*Task*.
Duplicate every line of the records below verbatim, omitting the pictures from your answer.

*Records for processing*.
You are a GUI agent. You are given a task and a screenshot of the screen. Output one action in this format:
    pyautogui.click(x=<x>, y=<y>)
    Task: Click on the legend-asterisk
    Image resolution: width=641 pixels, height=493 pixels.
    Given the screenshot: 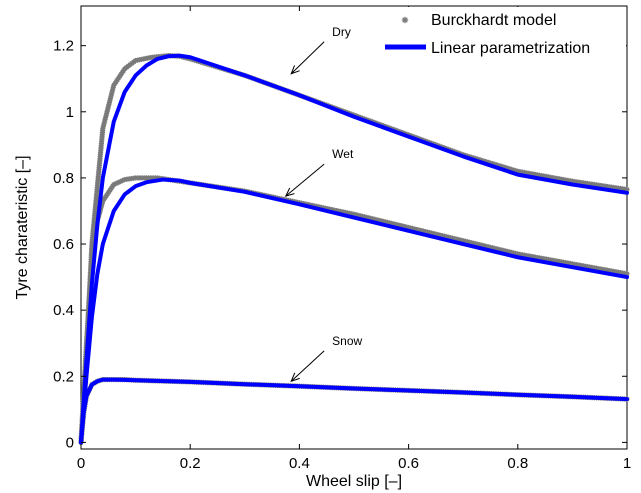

*Task output*.
You are a GUI agent. You are given a task and a screenshot of the screen. Output one action in this format:
    pyautogui.click(x=<x>, y=<y>)
    Task: Click on the legend-asterisk
    Image resolution: width=641 pixels, height=493 pixels.
    Given the screenshot: 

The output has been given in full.